## EXTRACT

Segment Open

= Ivan Oransky =

American medical researcher and journalist

Ivan Oransky (born 1972) is an American physician and journalist. He co-founded the blog Retraction Watch in 2010 to document retractions in academic publishing and has since campaigned for greater transparency and accountability in research publishing. He is known for his advocacy of scientific integrity by tracking research misconduct and promoting institutional reforms. His opinions and statistics on scientific misconduct have been described in the media.

== Education and career ==
Oransky graduated cum laude with a B.A. in biology from Harvard College in 1994, where he served as executive editor of The Harvard Crimson. He obtained his M.D. from the New York University School of Medicine in 1998, where he served during his studies as editor-in-chief of "Pulse", the medical student section of the Journal of the American Medical Association.

Oransky has held senior editorial positions including deputy editor of The Scientist (2004–2008), managing editor for online content at Scientific American (2008–2009), executive editor of Reuters Health (2009–2013), vice president and global editorial director of MedPage Today (2013–2017), and vice president of editorial at Medscape (2018–2020). From 2017 to 2021, he served as president of the Association of Health Care Journalists. He has also taught medical journalism at New York University since 2002 and taught at the City University of New York's Graduate School of Journalism from 2007 to 2009.

Segment Closed

## EXERCISE DETAILS
Copy out the part of the Oransky article that begins at the words "Ivan Oransky (born" and stops after "American Medical Association.", swapping "blog" for "website". The data is not needed here.

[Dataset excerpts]
Segment Open

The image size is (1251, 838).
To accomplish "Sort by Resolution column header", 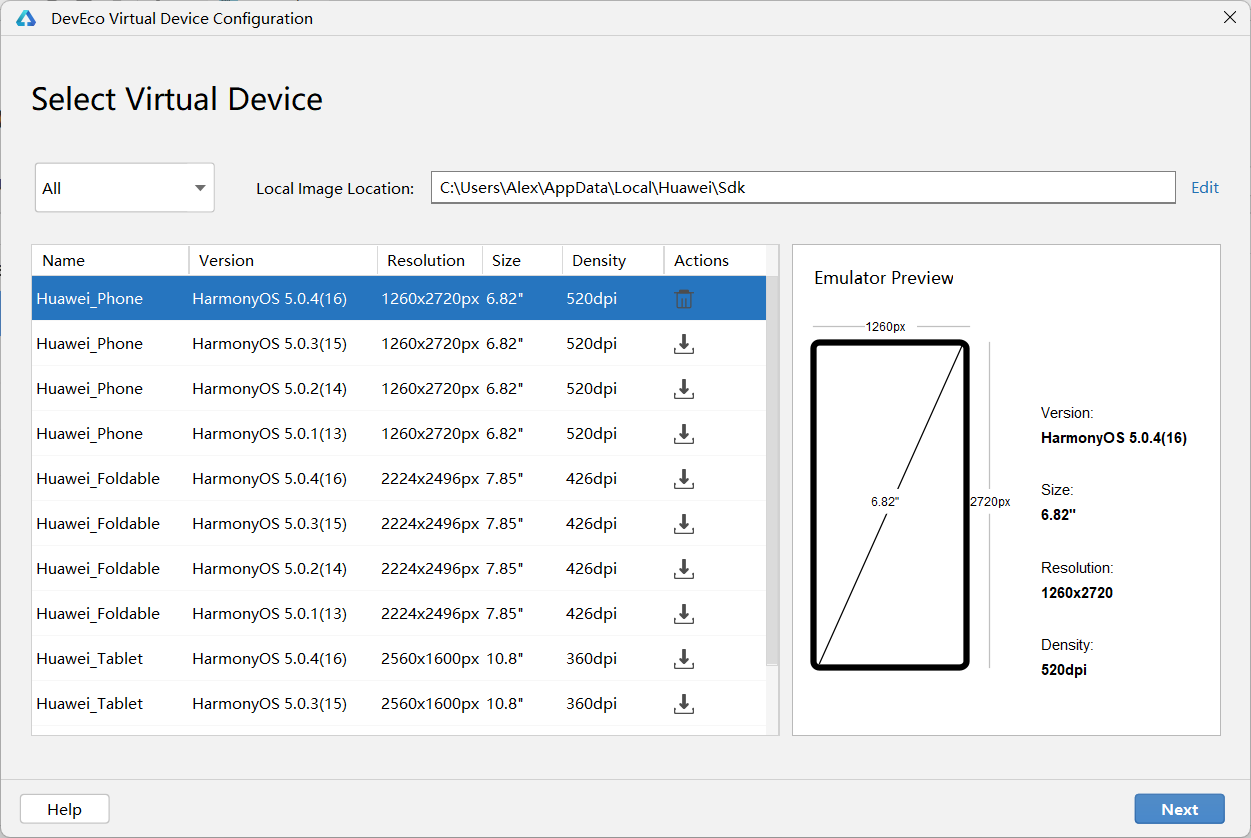I will click(428, 261).
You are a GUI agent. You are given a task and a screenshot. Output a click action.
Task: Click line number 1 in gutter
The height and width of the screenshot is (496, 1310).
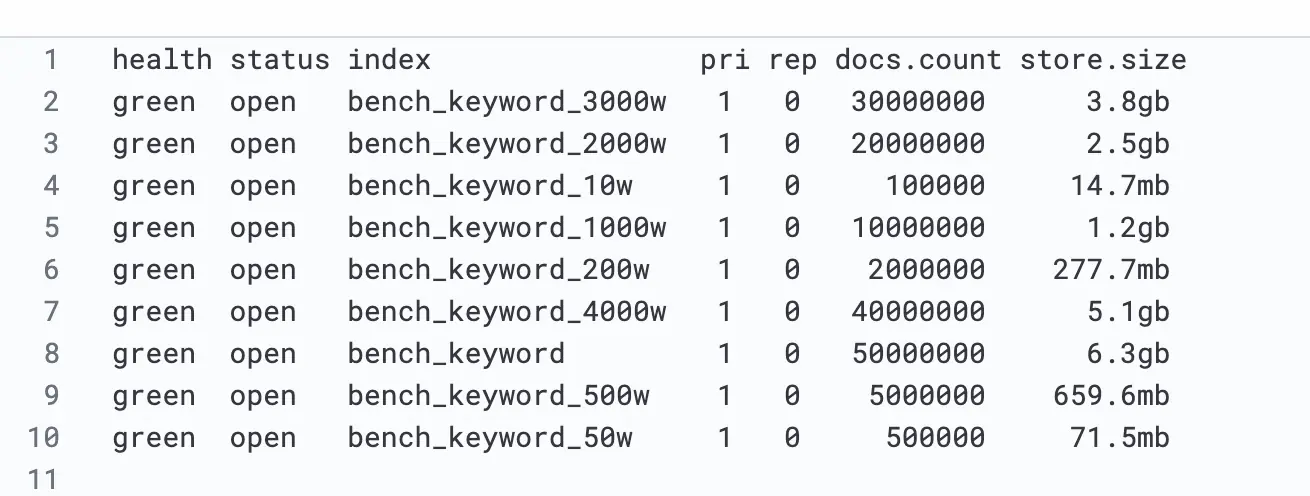tap(51, 60)
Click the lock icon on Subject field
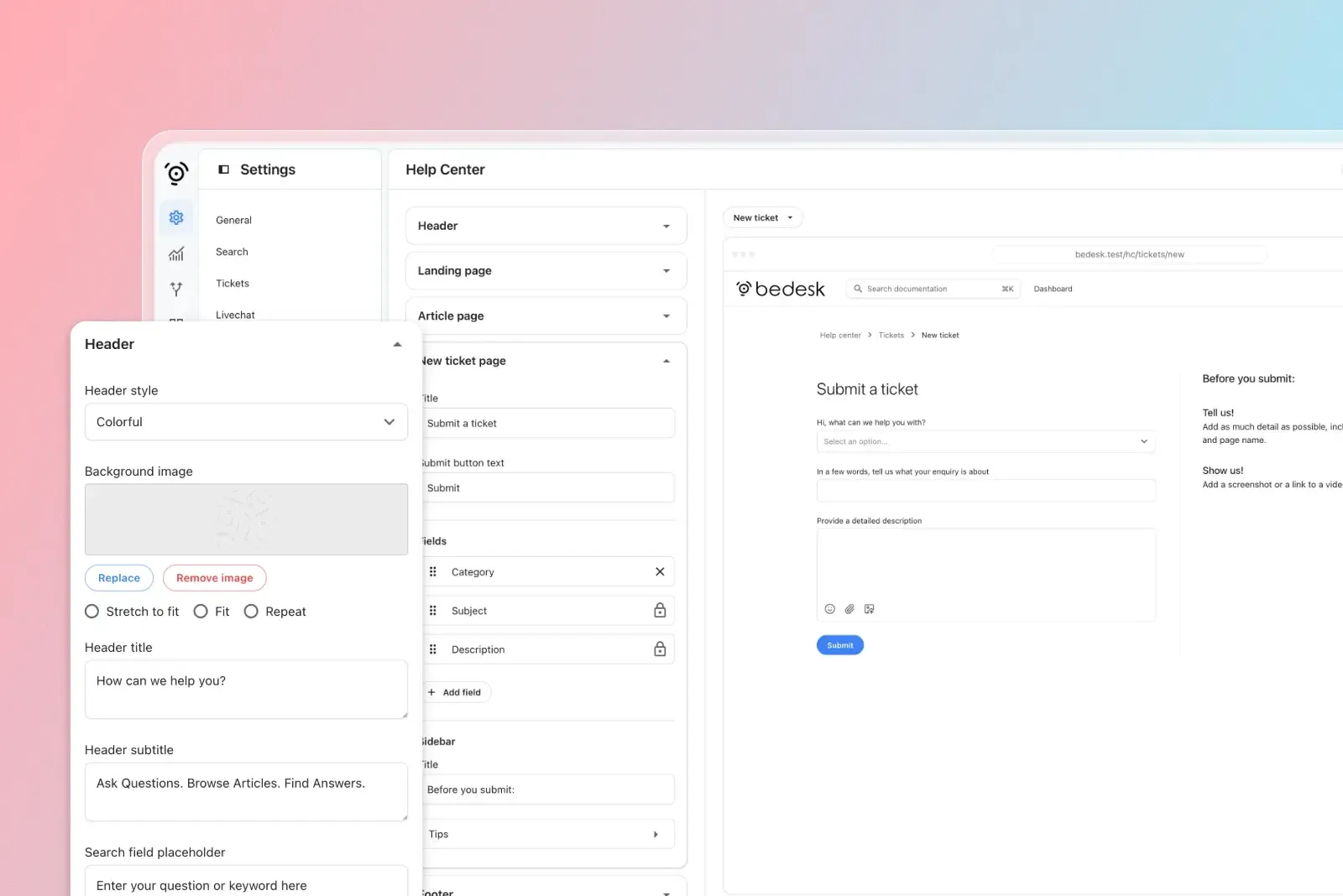Viewport: 1343px width, 896px height. 660,611
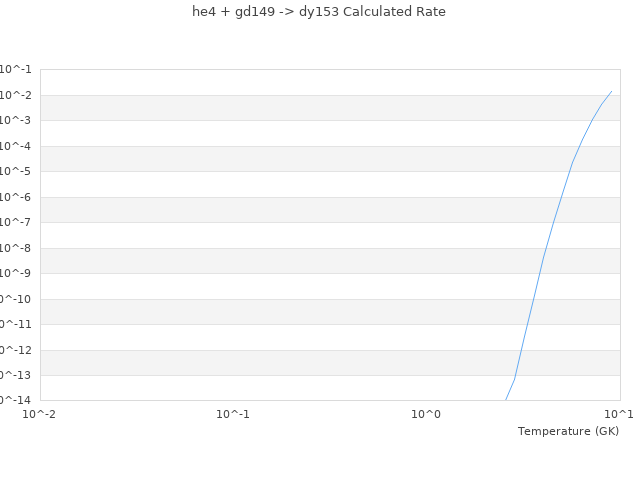Click the 10^-5 y-axis tick label

pyautogui.click(x=15, y=172)
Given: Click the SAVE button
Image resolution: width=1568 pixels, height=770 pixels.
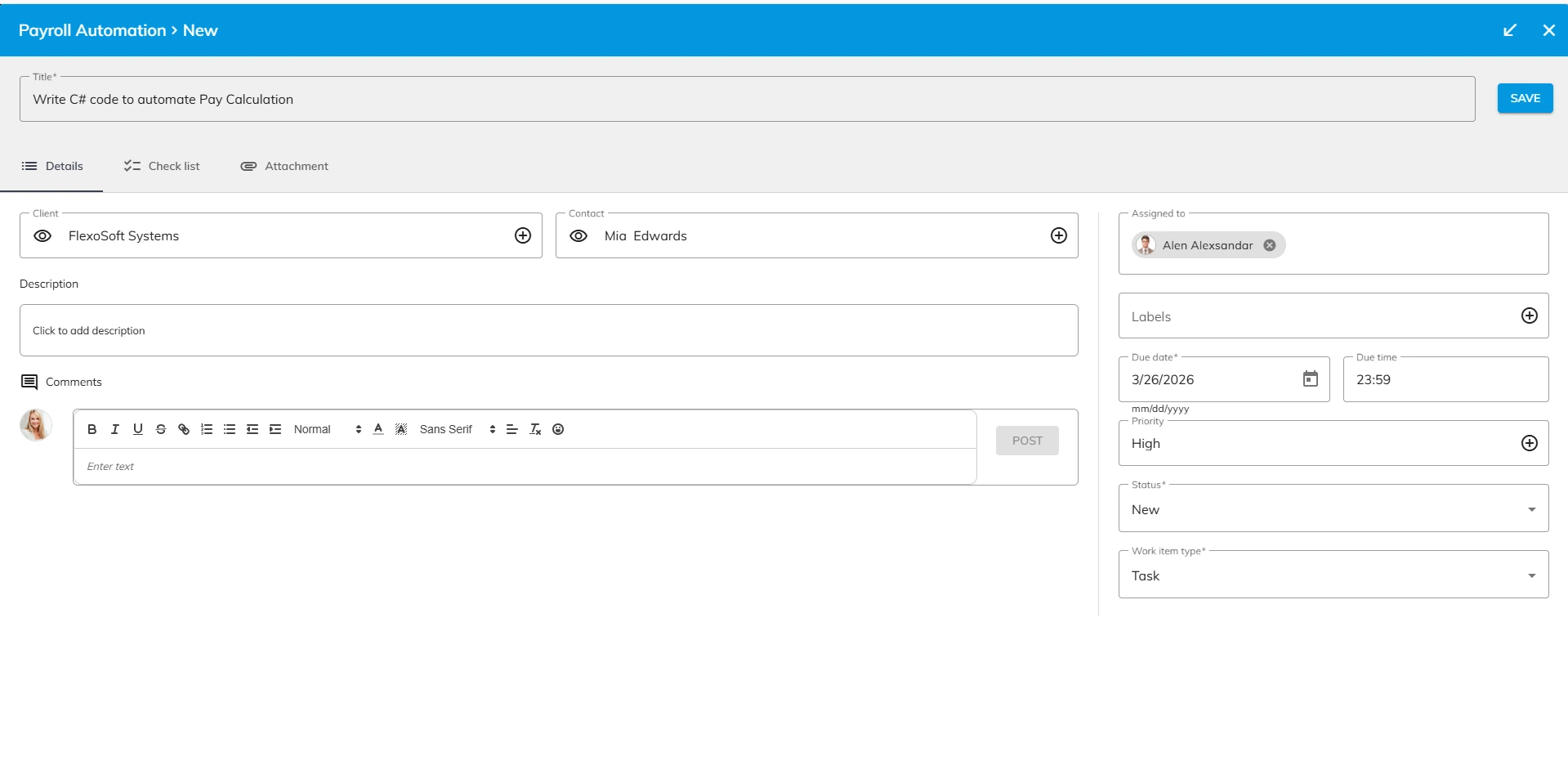Looking at the screenshot, I should click(1525, 98).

Segment Closed

## TASK RESULT
Ivan Oransky (born 1972) is an American physician and journalist. He co-founded the website Retraction Watch in 2010 to document retractions in academic publishing and has since campaigned for greater transparency and accountability in research publishing. He is known for his advocacy of scientific integrity by tracking research misconduct and promoting institutional reforms. His opinions and statistics on scientific misconduct have been described in the media.

== Education and career ==
Oransky graduated cum laude with a B.A. in biology from Harvard College in 1994, where he served as executive editor of The Harvard Crimson. He obtained his M.D. from the New York University School of Medicine in 1998, where he served during his studies as editor-in-chief of "Pulse", the medical student section of the Journal of the American Medical Association.